The overnight data maintained hotter trends starting Memorial Day weekend and continuing into next week as the models dropped a small amount of demand from the outlook, according to NatGasWeather.

“However, the data remained rather bearish for the start of June, with high pressure weakening for easing heat across the southern U.S.,” the forecaster said. “But with the weather data consistently adding demand the past several weeks, the next several” weekly Energy Information Administration storage builds are now on track to come in “much closer to 100 Bcf instead of once looking more like 110-120 Bcf.

“…No change bigger picture as we view the natural gas markets as being satisfied bullish demand trends continue through early next week, although are still likely to view the pattern around the start of June as not hot enough to impress.”

Pipeline scrape reports showing a production drop of nearly 2 Bcf/d compared to last Friday’s output likely provided the catalyst for Monday’s rally, according to EBW Analytics Group.

“The decline appears to be attributable primarily to a short-duration maintenance outage on the Columbia system,” EBW CEO Andy Weissman said. “Over the past several months, however, the market has frequently reacted to daily fluctuations in production as indicators of longer-term trends.

“The direction of today’s trading is difficult to predict. A double top formation intraday yesterday suggests that prices will decline before moving higher, especially if yesterday’s reported production declines reverse soon,” he said. “The continued upward price trend, however, cannot be lightly ignored, and could lead gas prices even higher despite the underlying bearish fundamentals.”

Based on month-to-date production trends as of late last week, Energy Aspects said in a recent note to clients “it would be unwise to gloss over the impacts of a heavy maintenance season” on supply during the shoulder months.

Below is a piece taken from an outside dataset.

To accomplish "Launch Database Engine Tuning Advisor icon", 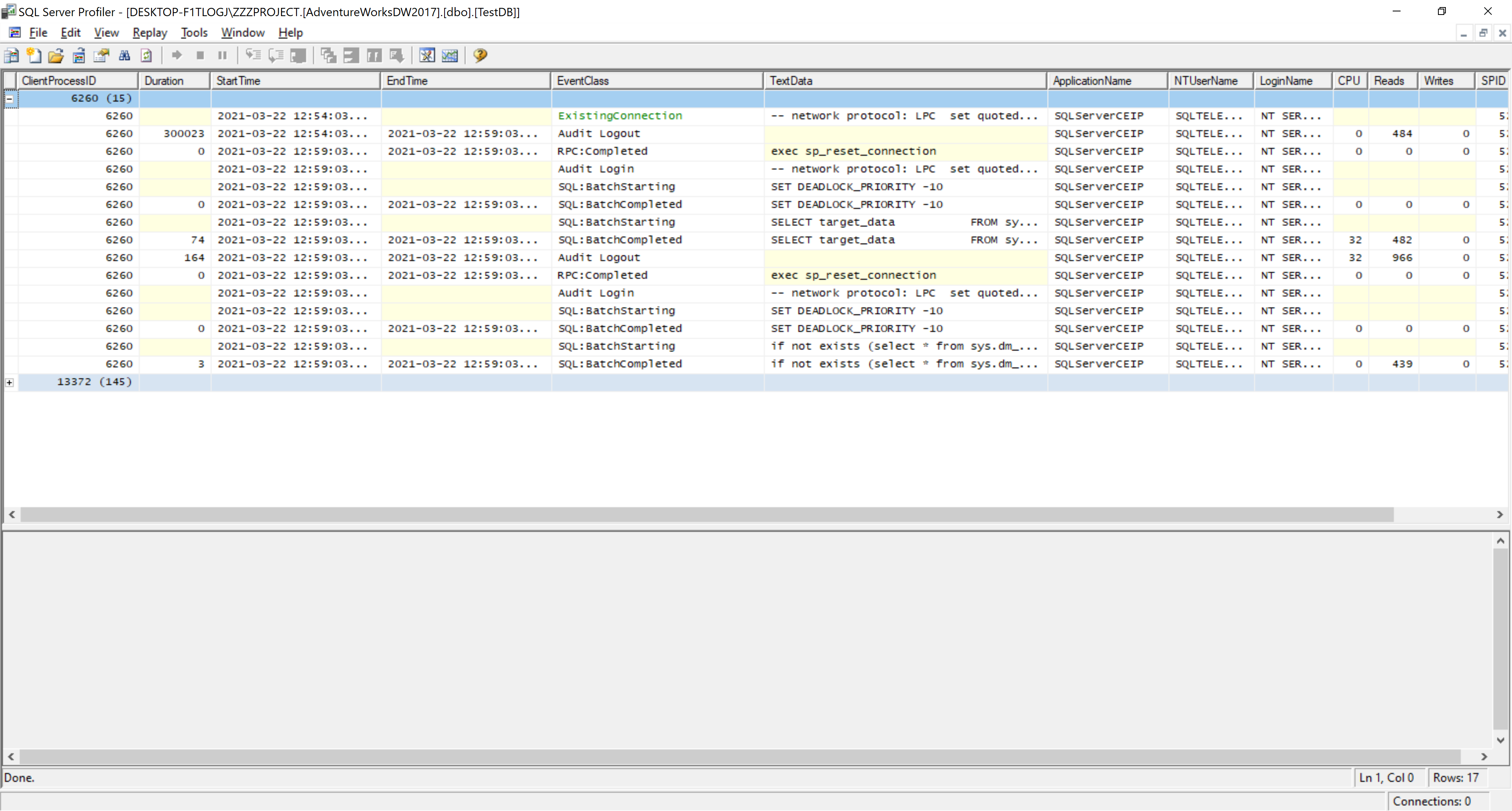I will click(x=427, y=56).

“Before the start of May, our estimate for month/month growth was 0.5 Bcf/d,” the firm said. “Given an essentially flat production reading” for last week, “there is some risk that the number will fall toward 0.3-0.4 Bcf/d month/month, even assuming a moderate clip of weekly gains on the order of 0.2-0.3 Bcf/d through the end of the month.

“Looking at basin-level production flow data, no single region stands out as an outperformer,” according to Energy Aspects. “The typical driver of sequential growth, Appalachia, has registered a 0.2 Bcf/d month/month decline on a month-to-date basis, according to flow data.

“Permian production has come off month/month, according to our sample, with a 0.5 Bcf/d gap between this month’s peak daily production and its lowest, as we have seen more maintenance and also some price-responsiveness from producers choking back/shutting in output.”

June crude oil futures were up 32 cents to $63.42/bbl just after 8:30 a.m. ET, while June RBOB gasoline was up fractionally to $2.0160/gal.